May 22 1:33 PM

House votes to prove freedom’s just another word for nothing left to lose

Laura Murphy, director of the Washington legislative office of the ACLU, at a rally outside the Capitol to demand that Congress investigate the NSA’s mass surveillance programs, Oct. 26, 2013.
Jose Luis Magana/AP

The House of Representatives voted Thursday morning to approve what is being called (in the thoroughly unironic way that it has) the USA Freedom Act. The bill as first crafted and still sold, was an attempt to rein in the National Security Agency’s bulk data collection programs — behavior exposed and confirmed by former NSA contractor Edward Snowden last year. The final vote was 303 to 121.

The legislation, sponsored by one of the original authors of the USA Patriot Act, Jim Sensenbrenner, R-Wisc., was originally supported by privacy and civil liberties advocates, as well as coalition of Democrats and libertarian-minded conservative Republicans as it moved through the House Judiciary and Intelligence committees. But when the bill hit the Rules Committee, much had changed, reportedly at the request of the White House.

Though never as ironclad a set of protections as House sponsors claimed, previous versions of the USA Freedom Act included some restrictions on bulk data collection and reporting requirements designed to increase transparency and foster oversight.

But the bill as passed defines “bulk” as “nationwide collection,” pointedly leaving open the possibility that intelligence agencies could still indiscriminately suck up all the metadata in a region, a city, a state or several states under a single court order.

Privacy watchdogs abandoned the bill. “We cannot support a bill that continues to authorize untargeted surveillance at such a massive scale,” said Harry Geiger, senior counsel at the Center for Democracy and Technology.

The Electronic Frontier Foundation, long an advocate for better intelligence safeguards, agreed, saying it wouldn't “support a bill that doesn't achieve the goal of ending mass spying.”

Concerned representatives also backed away from the bill before the floor vote. Justin Amash, R-Mich., a conservative considered allied with tea party Republicans, was an original supporter, but announced via twitter he could no longer back the bill. “This morning’s bill maintains and codifies a large-scale, unconstitutional domestic spying program,” Amash wrote in a series of tweets. “New #USAFREEDOMAct green-lights govt's massive data collection activities on Americans in violation of 4th Amendment.”

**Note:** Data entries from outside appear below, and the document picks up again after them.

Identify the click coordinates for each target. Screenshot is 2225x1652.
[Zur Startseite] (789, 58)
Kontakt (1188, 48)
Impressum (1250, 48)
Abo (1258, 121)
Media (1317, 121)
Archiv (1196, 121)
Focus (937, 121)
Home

Amash also noted that the new law would actually extend some of the most questionable parts of the original Patriot Act — those referred to as Sec. 215 provisions — two additional years, through 2017.

From the left side of the aisle, New Jersey Democrat Rush Holt tweeted his rejection of the new version this way, “How could anyone support a bill that doesn’t require probable cause to spy on Americans?”

But other members, such as Sensenbrenner and veteran Democrat John Conyers of Michigan, ranking member on the Judiciary Committee, made the half-a-loaf argument in advocating for passage.

While not a perfect bill, with the #USAFreedomAct we stand poised to #EndBulkCollection across the board,” wrote Conyers. “I urge my colleagues to support the #USAFreedomAct, the first significant rollback of any part of government surveillance since FISA in 1978.”

On the floor, Sensenbrenner pushed for passage [PDF]:

Let me be clear, I wish this bill did more. To my colleagues who lament changes, I agree with you. To privacy groups who are upset about lost provisions, I share your disappointment. The negotiations for this bill were intense, and we had to make compromises, but this bill still deserves support.

Don’t let the perfect be the enemy of the good. Today, we have the opportunity to make a powerful statement: Congress does not support bulk collection.

Laura Murphy, director of the Washington legislative office of the American Civil Liberties Union, echoed that sentiment:

While far from perfect, this bill is an unambiguous statement of congressional intent to rein in the out-of-control NSA. While we share the concerns of many – including members of both parties who rightly believe the bill does not go far enough – without it we would be left with no reform at all, or worse, a House Intelligence Committee bill that would have cemented bulk collection of Americans’ communications into law. We will fight to secure additional improvements in the Senate.

But intelligence community skeptics, like Marcy Wheeler, who has been chronicling the debate over government surveillance for most of this century, see more harm than good, noting that the new bill gives the NSA license to look at the content of conversations swept up in a dragnet under the guise of how the agency might decide to store or destroy collected data.

Wheeler has also pointed out that the Freedom Act permits drawing connections between the highest level of data points, giving the NSA permission to pry into communications of an individual just because that person and a suspected terrorist both used FedEx or ordered from the same pizza delivery joint.

The legislation now goes to the Senate, where Judiciary head Patrick Leahy, D-Vt., has offered companion legislation designed to beef up restrictions on the NSA. Leahy applauded today’s House passage, but said he was disappointed that the legislation “does not include some of the meaningful reforms contained in the original USA Freedom Act.” Leahy said he would “continue to push for these important reforms when the Senate Judiciary Committee considers the USA Freedom Act next month.”